The original hall was constructed in 1574 and consisted of a wattle and daub H-shaped building. In 1684, a northern wing built of brick was added; during the same period, many alterations were made to the original house. In 1748, a three-story western wing was added, also built out of brick. The hall was surrounded by a moat until 1780, when it was filled in. A final extension to the hall further to the west was added in 1822.

By the late 19th century, Standish Hall stood in extensive parkland with forests, grasslands and large fishponds. The hall and its Roman Catholic chapel were at the centre of the estate, which had a series of interconnecting paths and possibly a ha-ha to the south. A track to the north led to the Hermitage.

The last member of the Standish family to live in the hall was Charles Strickland Standish. After he left the hall, he later let it to Thomas Darwell, the Mayor of Wigan, in 1824 or 1825. The estate was then leased to several tenants by the Standish Family over the years, including Nathaniel Eckersley, who died there in 1892.
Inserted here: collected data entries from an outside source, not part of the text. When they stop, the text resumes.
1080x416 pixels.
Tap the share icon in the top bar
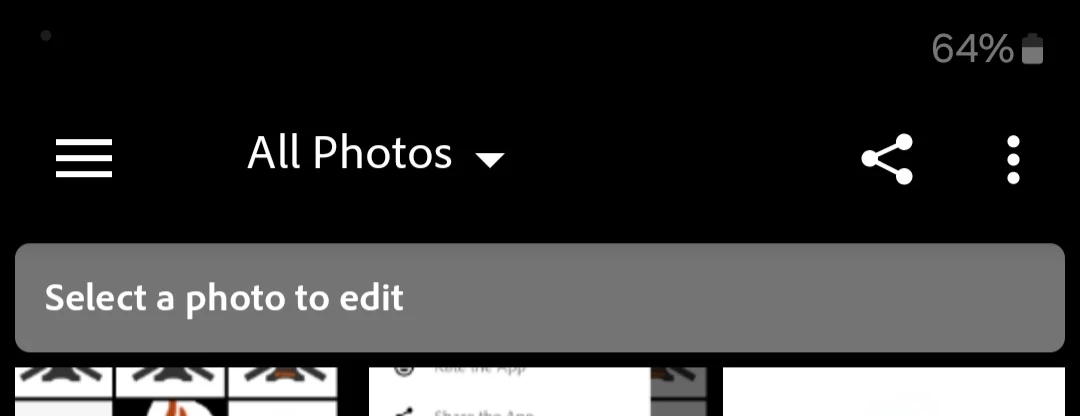coord(887,159)
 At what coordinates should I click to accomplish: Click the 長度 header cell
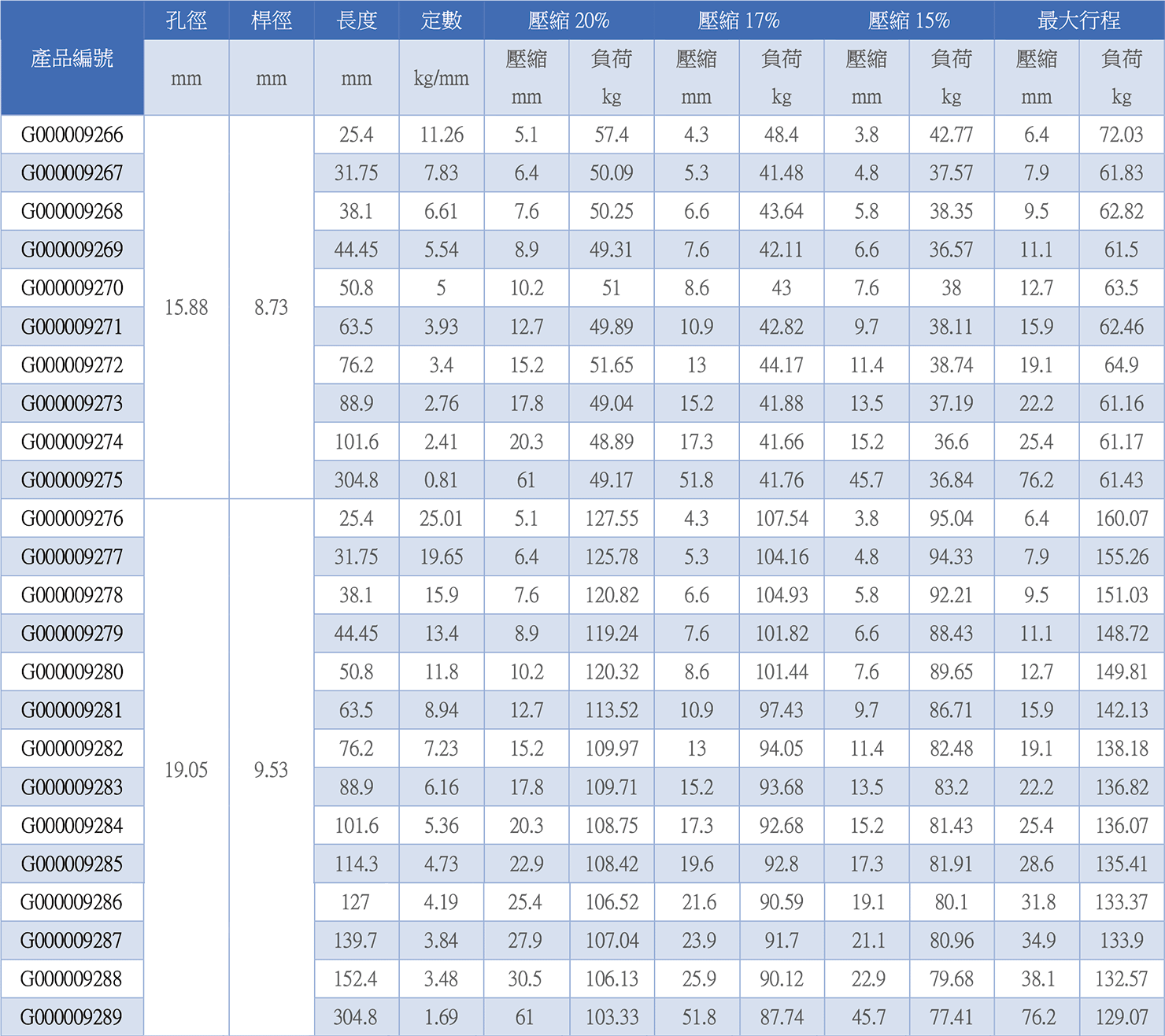point(357,20)
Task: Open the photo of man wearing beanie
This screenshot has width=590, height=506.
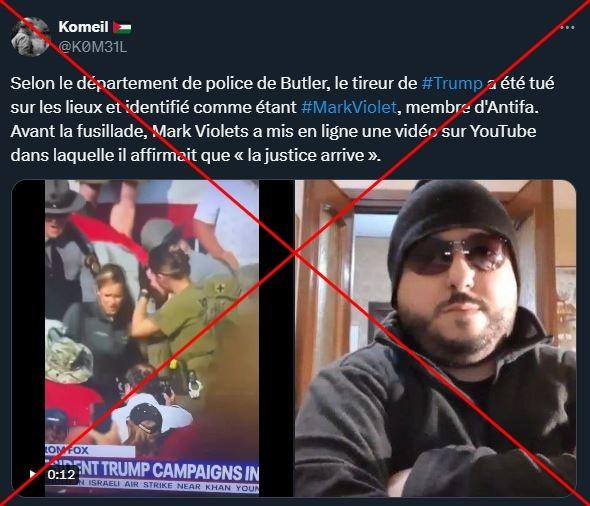Action: pos(435,338)
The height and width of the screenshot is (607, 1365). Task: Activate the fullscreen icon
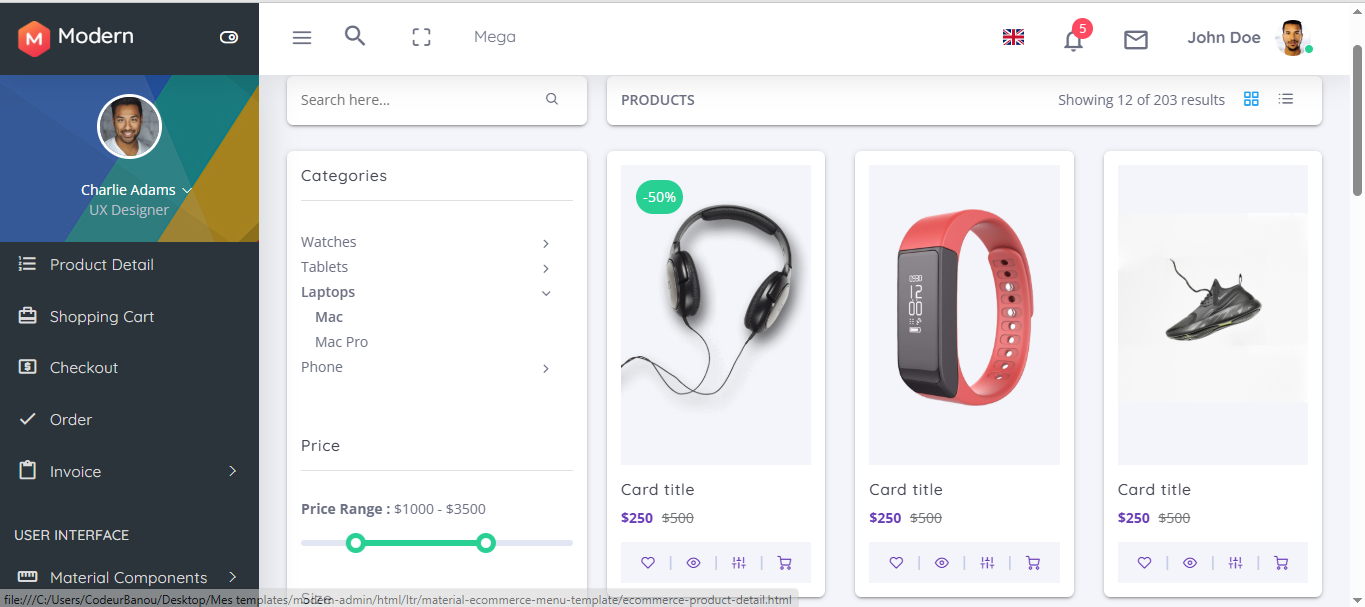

The last lord of the Standish manor was Henry Noailles Widdrington Standish, who died in 1920, leaving no heirs. He was brought up in France and never lived in the Hall. The estate was broken up and put up for auction in 1921 by its then-owner, James Birkett Almond. However, the hall failed to reach its reserve price of £4,800, and so was withdrawn. In 1923, the Chappel and Tudor Hall were demolished, and the remainder was left in ruin. The last standing part of the hall, split up into two smaller houses during the 20th century, was demolished around 1982, when the National Coal Board acquired the land.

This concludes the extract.